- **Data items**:
=======

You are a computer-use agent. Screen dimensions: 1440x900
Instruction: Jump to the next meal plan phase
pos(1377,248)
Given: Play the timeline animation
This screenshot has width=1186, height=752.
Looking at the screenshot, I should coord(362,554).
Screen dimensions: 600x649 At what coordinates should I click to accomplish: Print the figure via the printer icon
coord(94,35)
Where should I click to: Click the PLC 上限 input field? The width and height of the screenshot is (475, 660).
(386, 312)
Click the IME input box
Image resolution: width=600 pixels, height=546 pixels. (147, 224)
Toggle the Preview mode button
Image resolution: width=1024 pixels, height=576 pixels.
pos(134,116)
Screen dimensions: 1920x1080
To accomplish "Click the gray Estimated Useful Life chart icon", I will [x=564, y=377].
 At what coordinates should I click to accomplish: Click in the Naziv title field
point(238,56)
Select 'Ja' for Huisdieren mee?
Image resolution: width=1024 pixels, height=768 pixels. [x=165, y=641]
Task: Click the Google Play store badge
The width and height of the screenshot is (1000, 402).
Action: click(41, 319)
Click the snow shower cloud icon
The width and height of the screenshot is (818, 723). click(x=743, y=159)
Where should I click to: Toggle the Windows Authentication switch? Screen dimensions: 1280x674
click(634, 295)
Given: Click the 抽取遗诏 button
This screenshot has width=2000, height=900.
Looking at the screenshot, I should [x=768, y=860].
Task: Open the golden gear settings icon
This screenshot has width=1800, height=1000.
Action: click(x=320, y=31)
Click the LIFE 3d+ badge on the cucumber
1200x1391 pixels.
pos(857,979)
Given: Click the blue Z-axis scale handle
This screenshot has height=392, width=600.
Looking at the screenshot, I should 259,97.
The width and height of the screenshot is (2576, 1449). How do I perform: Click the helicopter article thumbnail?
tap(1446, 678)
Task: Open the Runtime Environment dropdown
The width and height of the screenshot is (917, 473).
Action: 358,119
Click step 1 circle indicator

=======

- **Your objective**:
Please output every line of the items, starting at the line with "Task: Click the Google Play store badge" and ending with the last line of the items, as a Markdown table with columns Row and Entry. Number the rows and omit blank lines.

- **Solution for this task**:
| Row | Entry |
|---|---|
| 1 | Task: Click the Google Play store badge |
| 2 | The width and height of the screenshot is (1000, 402). |
| 3 | Action: click(41, 319) |
| 4 | Click the snow shower cloud icon |
| 5 | The width and height of the screenshot is (818, 723). click(x=743, y=159) |
| 6 | Where should I click to: Toggle the Windows Authentication switch? Screen dimensions: 1280x674 |
| 7 | click(634, 295) |
| 8 | Given: Click the 抽取遗诏 button |
| 9 | This screenshot has width=2000, height=900. |
| 10 | Looking at the screenshot, I should [x=768, y=860]. |
| 11 | Task: Open the golden gear settings icon |
| 12 | This screenshot has width=1800, height=1000. |
| 13 | Action: click(x=320, y=31) |
| 14 | Click the LIFE 3d+ badge on the cucumber |
| 15 | 1200x1391 pixels. |
| 16 | pos(857,979) |
| 17 | Given: Click the blue Z-axis scale handle |
| 18 | This screenshot has height=392, width=600. |
| 19 | Looking at the screenshot, I should 259,97. |
| 20 | The width and height of the screenshot is (2576, 1449). How do I perform: Click the helicopter article thumbnail? |
| 21 | tap(1446, 678) |
| 22 | Task: Open the Runtime Environment dropdown |
| 23 | The width and height of the screenshot is (917, 473). |
| 24 | Action: 358,119 |
| 25 | Click step 1 circle indicator |